▶ Task instructions
Nothing but the data, repeated exactly, belongs in the answer.

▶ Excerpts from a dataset

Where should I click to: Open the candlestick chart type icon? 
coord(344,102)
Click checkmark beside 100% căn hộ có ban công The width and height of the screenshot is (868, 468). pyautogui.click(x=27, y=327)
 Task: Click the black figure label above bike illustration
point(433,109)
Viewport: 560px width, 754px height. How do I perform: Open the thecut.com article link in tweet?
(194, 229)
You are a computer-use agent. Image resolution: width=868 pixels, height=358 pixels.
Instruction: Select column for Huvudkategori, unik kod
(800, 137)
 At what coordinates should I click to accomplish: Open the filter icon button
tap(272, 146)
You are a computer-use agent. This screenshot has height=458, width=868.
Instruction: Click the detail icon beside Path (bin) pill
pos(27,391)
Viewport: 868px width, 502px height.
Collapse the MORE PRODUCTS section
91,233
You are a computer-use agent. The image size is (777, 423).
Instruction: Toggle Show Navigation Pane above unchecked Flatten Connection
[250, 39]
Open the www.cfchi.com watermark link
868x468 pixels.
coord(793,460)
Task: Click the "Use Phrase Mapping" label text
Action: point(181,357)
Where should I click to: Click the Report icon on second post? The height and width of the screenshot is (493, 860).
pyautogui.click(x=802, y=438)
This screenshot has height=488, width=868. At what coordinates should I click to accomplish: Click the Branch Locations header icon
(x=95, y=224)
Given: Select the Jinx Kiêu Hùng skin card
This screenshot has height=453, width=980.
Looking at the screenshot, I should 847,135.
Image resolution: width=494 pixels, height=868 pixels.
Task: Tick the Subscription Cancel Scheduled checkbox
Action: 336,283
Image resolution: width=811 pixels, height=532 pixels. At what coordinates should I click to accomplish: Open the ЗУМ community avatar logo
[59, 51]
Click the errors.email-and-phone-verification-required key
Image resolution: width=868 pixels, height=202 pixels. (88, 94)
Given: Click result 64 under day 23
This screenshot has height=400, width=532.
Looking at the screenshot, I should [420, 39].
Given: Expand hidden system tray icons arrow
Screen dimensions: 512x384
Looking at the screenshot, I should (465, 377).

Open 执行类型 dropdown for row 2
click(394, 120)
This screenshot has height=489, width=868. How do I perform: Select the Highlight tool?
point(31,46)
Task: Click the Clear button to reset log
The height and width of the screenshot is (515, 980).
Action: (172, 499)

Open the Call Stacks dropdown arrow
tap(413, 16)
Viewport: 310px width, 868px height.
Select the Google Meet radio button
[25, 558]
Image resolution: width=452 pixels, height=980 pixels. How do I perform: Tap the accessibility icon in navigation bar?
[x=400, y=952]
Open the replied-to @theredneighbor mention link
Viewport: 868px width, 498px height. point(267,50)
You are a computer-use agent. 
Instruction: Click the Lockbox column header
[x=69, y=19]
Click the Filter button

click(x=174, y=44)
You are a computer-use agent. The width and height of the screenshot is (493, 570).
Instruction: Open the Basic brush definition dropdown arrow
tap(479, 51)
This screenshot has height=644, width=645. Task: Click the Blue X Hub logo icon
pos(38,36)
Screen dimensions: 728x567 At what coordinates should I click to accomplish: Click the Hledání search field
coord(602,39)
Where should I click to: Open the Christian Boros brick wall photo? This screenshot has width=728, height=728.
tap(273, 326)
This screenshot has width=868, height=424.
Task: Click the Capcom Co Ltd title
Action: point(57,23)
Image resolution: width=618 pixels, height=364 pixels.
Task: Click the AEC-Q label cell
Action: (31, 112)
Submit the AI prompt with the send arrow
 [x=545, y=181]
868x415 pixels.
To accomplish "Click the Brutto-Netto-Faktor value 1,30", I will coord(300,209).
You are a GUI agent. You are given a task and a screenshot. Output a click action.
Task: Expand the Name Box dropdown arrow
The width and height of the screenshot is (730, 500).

▶ Exercise response
Where should I click to: Open the candlestick chart type icon? 
coord(344,102)
Click checkmark beside 100% căn hộ có ban công The width and height of the screenshot is (868, 468). pyautogui.click(x=27, y=327)
 Task: Click the black figure label above bike illustration
point(433,109)
Viewport: 560px width, 754px height. How do I perform: Open the thecut.com article link in tweet?
(194, 229)
You are a computer-use agent. Image resolution: width=868 pixels, height=358 pixels.
Instruction: Select column for Huvudkategori, unik kod
(800, 137)
 At what coordinates should I click to accomplish: Open the filter icon button
tap(272, 146)
You are a computer-use agent. This screenshot has height=458, width=868.
Instruction: Click the detail icon beside Path (bin) pill
pos(27,391)
Viewport: 868px width, 502px height.
Collapse the MORE PRODUCTS section
91,233
You are a computer-use agent. The image size is (777, 423).
Instruction: Toggle Show Navigation Pane above unchecked Flatten Connection
[250, 39]
Open the www.cfchi.com watermark link
868x468 pixels.
coord(793,460)
Task: Click the "Use Phrase Mapping" label text
Action: point(181,357)
Where should I click to: Click the Report icon on second post? The height and width of the screenshot is (493, 860).
pyautogui.click(x=802, y=438)
This screenshot has height=488, width=868. At what coordinates should I click to accomplish: Click the Branch Locations header icon
(x=95, y=224)
Given: Select the Jinx Kiêu Hùng skin card
This screenshot has height=453, width=980.
Looking at the screenshot, I should 847,135.
Image resolution: width=494 pixels, height=868 pixels.
Task: Tick the Subscription Cancel Scheduled checkbox
Action: 336,283
Image resolution: width=811 pixels, height=532 pixels. At what coordinates should I click to accomplish: Open the ЗУМ community avatar logo
[59, 51]
Click the errors.email-and-phone-verification-required key
Image resolution: width=868 pixels, height=202 pixels. (88, 94)
Given: Click result 64 under day 23
This screenshot has height=400, width=532.
Looking at the screenshot, I should [420, 39].
Given: Expand hidden system tray icons arrow
Screen dimensions: 512x384
Looking at the screenshot, I should (465, 377).

Open 执行类型 dropdown for row 2
click(394, 120)
This screenshot has height=489, width=868. How do I perform: Select the Highlight tool?
point(31,46)
Task: Click the Clear button to reset log
The height and width of the screenshot is (515, 980).
Action: (172, 499)

Open the Call Stacks dropdown arrow
tap(413, 16)
Viewport: 310px width, 868px height.
Select the Google Meet radio button
[25, 558]
Image resolution: width=452 pixels, height=980 pixels. How do I perform: Tap the accessibility icon in navigation bar?
[x=400, y=952]
Open the replied-to @theredneighbor mention link
Viewport: 868px width, 498px height. point(267,50)
You are a computer-use agent. 
Instruction: Click the Lockbox column header
[x=69, y=19]
Click the Filter button

click(x=174, y=44)
You are a computer-use agent. The width and height of the screenshot is (493, 570).
Instruction: Open the Basic brush definition dropdown arrow
tap(479, 51)
This screenshot has height=644, width=645. Task: Click the Blue X Hub logo icon
pos(38,36)
Screen dimensions: 728x567 At what coordinates should I click to accomplish: Click the Hledání search field
coord(602,39)
Where should I click to: Open the Christian Boros brick wall photo? This screenshot has width=728, height=728.
tap(273, 326)
This screenshot has width=868, height=424.
Task: Click the Capcom Co Ltd title
Action: point(57,23)
Image resolution: width=618 pixels, height=364 pixels.
Task: Click the AEC-Q label cell
Action: (31, 112)
Submit the AI prompt with the send arrow
 [x=545, y=181]
868x415 pixels.
To accomplish "Click the Brutto-Netto-Faktor value 1,30", I will coord(300,209).
You are a GUI agent. You are given a task and a screenshot. Output a click action.
Task: Expand the Name Box dropdown arrow
The width and height of the screenshot is (730, 500).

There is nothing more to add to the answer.